+++ Data extract +++

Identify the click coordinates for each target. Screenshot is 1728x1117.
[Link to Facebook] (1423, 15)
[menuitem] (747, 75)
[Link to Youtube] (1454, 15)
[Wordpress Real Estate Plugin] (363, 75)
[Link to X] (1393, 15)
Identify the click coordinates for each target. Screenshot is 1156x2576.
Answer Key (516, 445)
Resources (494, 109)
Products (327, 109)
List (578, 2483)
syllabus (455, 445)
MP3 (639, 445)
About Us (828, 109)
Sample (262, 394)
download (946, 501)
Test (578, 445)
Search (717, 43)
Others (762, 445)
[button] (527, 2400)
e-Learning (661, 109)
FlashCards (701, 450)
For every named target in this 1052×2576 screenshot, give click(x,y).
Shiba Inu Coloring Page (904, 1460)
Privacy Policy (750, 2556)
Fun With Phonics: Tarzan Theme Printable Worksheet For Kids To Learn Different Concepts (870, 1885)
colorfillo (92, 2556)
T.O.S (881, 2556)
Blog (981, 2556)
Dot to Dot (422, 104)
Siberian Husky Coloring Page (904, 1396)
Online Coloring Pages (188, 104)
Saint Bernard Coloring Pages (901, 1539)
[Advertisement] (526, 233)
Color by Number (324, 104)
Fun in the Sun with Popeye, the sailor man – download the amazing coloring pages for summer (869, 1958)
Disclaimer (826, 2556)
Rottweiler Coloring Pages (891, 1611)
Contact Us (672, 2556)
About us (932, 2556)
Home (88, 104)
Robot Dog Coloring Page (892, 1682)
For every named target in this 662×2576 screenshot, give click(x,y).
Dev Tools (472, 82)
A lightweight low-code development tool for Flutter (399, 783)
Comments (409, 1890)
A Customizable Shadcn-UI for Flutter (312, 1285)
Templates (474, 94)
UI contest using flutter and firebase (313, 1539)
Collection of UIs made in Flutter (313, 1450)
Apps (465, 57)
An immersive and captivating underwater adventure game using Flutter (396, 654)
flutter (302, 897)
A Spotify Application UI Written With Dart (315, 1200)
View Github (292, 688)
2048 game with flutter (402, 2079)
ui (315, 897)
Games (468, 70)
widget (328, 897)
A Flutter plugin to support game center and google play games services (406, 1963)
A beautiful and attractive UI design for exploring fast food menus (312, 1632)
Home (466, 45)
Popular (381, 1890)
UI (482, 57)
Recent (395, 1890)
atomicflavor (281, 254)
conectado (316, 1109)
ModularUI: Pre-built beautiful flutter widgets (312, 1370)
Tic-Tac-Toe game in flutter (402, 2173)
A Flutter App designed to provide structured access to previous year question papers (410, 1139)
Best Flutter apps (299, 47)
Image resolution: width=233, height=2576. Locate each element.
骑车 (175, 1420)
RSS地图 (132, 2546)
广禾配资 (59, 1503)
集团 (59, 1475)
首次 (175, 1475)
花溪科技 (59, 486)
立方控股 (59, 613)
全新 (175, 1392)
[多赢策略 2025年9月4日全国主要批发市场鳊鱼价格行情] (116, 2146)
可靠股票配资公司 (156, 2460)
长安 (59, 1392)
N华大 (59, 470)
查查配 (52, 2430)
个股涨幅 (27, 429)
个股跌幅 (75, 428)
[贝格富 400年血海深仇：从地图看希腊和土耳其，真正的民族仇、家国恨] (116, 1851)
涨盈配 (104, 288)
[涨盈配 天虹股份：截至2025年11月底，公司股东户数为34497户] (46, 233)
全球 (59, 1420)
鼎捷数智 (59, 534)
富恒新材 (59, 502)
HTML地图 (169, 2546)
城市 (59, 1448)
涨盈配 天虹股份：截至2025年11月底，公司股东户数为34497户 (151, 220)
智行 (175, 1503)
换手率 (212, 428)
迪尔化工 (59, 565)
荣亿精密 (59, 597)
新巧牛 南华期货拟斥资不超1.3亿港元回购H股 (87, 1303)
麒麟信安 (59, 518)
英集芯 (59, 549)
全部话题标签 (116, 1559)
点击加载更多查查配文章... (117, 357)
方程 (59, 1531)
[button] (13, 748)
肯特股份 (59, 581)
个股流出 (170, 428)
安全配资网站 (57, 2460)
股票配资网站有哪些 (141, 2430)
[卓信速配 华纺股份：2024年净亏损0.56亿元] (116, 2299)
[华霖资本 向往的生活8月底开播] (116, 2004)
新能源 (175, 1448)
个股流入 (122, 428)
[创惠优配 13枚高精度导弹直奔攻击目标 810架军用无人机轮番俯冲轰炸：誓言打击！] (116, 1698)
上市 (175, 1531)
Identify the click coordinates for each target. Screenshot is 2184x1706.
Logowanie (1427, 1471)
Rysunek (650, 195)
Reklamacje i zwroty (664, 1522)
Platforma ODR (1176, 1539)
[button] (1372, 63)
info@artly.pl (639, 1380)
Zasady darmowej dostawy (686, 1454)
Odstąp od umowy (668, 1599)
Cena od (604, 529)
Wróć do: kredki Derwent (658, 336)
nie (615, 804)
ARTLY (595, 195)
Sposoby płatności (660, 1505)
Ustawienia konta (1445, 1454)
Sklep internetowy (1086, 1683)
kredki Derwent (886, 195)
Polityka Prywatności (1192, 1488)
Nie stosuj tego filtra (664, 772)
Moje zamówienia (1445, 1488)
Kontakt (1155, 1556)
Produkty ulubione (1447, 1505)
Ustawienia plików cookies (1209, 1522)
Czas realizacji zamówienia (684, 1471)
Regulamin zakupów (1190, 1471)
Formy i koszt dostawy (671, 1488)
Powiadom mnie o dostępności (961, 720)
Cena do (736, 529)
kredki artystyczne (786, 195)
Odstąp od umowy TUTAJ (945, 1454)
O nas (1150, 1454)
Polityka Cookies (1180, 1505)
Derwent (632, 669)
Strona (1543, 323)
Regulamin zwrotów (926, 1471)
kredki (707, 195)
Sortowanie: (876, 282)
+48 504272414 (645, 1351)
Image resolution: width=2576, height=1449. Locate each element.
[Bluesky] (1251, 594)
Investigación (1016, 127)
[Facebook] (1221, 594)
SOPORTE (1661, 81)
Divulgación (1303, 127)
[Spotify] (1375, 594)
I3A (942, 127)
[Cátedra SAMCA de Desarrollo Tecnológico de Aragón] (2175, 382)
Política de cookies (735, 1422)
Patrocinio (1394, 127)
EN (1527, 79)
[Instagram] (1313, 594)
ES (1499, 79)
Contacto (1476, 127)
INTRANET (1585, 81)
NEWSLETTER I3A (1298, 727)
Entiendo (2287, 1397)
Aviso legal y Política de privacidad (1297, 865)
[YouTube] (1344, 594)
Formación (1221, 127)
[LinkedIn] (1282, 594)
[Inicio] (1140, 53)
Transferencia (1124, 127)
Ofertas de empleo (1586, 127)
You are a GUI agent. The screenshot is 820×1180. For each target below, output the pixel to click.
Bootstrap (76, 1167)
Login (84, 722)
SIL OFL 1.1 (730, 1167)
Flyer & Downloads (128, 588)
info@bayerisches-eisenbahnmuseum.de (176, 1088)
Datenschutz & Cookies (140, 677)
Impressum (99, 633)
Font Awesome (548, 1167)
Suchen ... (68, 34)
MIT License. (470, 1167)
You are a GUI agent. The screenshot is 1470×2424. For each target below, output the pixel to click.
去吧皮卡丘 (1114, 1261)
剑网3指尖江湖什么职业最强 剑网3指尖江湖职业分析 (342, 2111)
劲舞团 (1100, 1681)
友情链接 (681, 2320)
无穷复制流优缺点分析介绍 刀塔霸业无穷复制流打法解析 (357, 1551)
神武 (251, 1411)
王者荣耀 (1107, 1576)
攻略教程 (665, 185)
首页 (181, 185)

+++

Aim of the task: Transcribe each line of the data above, unaltered, from the one where "UI (482, 57)" appears to the one where "首次 (175, 1475)" appears, inclusive of both.

Answer box:
UI (482, 57)
Recent (395, 1890)
atomicflavor (281, 254)
conectado (316, 1109)
ModularUI: Pre-built beautiful flutter widgets (312, 1370)
Tic-Tac-Toe game in flutter (402, 2173)
A Flutter App designed to provide structured access to previous year question papers (410, 1139)
Best Flutter apps (299, 47)
Image resolution: width=233, height=2576. Locate each element.
骑车 (175, 1420)
RSS地图 (132, 2546)
广禾配资 (59, 1503)
集团 (59, 1475)
首次 (175, 1475)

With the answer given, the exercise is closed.